Prolifico e irruento, Dumas è al culmine della sua fama, e si aspetta grandi cose da questo viaggio:

Quello che voglio vedere, quello che soprattutto voglio farvi vedere, cari lettori, sono i luoghi della storia e anche delle fiabe: la Grecia di Omero, di Esiodo, di Eschilo, di Pericle e di Augusto; La Bisanzio del Basso Impero e la Costantinopoli di Maometto; la Siria di Pompeo, di Cesare, di Crasso; la Giudea di Erode e di Cristo, la Palestina dei Crociati; l’Egitto dei Faraoni, di Tolomeo, di Cleopatra, di Maometto, di Bonaparte, di Mehmet Ali e di Saïd Pascià…

Non c’è spazio, e forse nemmeno bisogno, di tratteggiare qui la figura di Alexandre Dumas. Relegato oggi nell’immaginario comune a scrittore di semplici avventure, Dumas è grandissimo scrittore, prolifico all’inverosimile e finissimo imprenditore di se stesso. La lista dei suoi capolavori comprende decine di opere tra le centinaia prodotte, realizzate anche grazie al supporto di numerosi scrittori prezzolati. Il suo magistrale utilizzo del feuilleton, la pubblicazione a puntate dei suoi romanzi su giornali e riviste di massa, lo fa anche padre delle odierne serie televisive che hanno tanto successo, e che ne utilizzano ancora oggi gli stessi schemi di base.
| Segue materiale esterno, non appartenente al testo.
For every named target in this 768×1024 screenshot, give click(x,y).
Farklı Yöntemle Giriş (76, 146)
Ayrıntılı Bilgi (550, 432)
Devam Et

Gustave Le Gray, Ritratto di Alexandre Dumas, 1859

Gustave Le Gray, Ritratto di Alexandre Dumas, 1859

 

Imbarcato sulla Emma c’è anche un fotografo, in quel momento forse il più grande fotografo di Francia: Gustave Le Gray. Conosce Dumas da tempo, ed è suo il magnifico ritratto che vedete qui sopra, realizzato nel 1859 al ritorno di Dumas da un viaggio in Russia.
Raccontare la straordinarietà della figura di Gustave Le Gray fino al giorno dell’imbarco sulla Emma richiederebbe ben più di un post – ci vorrebbe forse un romanzo alla Dumas. Basti dire che è stato una delle figure centrali della fotografia dell’Ottocento: inventore di nuovi processi, grande stampatore, fotografo dell’Imperatore nonché uno dei cinque fotografi chiamati a realizzare la leggendaria Mission Héliographique del 1851; ritrattista eccezionale, diviene famoso anche grazie alle sue immagini di mare che per la prima volta, con l’utilizzo di tecniche raffinate, riescono a mostrare le nuvole nel cielo e a fermare le onde – le sue marine sono oggi battute a cifre altissime nelle aste, anche se all’epoca vennero vendute in centinaia di copie. Nei cinque anni precedenti al viaggio sulla Emma ha lo studio in quel famosissimo edificio al 35 di Boulevard des Capucines che dall’aprile 1860 diverrà lo studio di un’altra leggenda della fotografia francese, quel Gaspard-Félix Tournachon detto Nadar, che nel 1874 ospiterà proprio lì la prima mostra degli impressionisti.

Gustave Le Gray, Autoritratto, 1856-59

Gustave Le Gray, Autoritratto, 1856-59

 

 

Gustave Le Gray imbarcandosi sulla Emma segna in modo definitivo il suo destino. Non può saperlo, ma non tornerà più in Francia. E pensare che fino anche solo a pochi mesi prima era indeciso se accettare la proposta di Dumas… A deciderlo, probabilmente, la tremenda bancarotta decisa dal tribunale il 1 febbraio 1860, che lo priva dello studio e lo lascia coperto di debiti pesantissimi. Troppo artista e poco imprenditore, dicono le cronache e i commenti delle persone a lui vicine. Imbarcandosi nel viaggio con Dumas, Le Gray sfugge ai creditori e allo stesso tempo è in cerca di riscatto. Come vedremo, l’abbandono che pare temporaneo della sua carriera in Francia, e della moglie con i due figli, diverrà terribilmente definitivo.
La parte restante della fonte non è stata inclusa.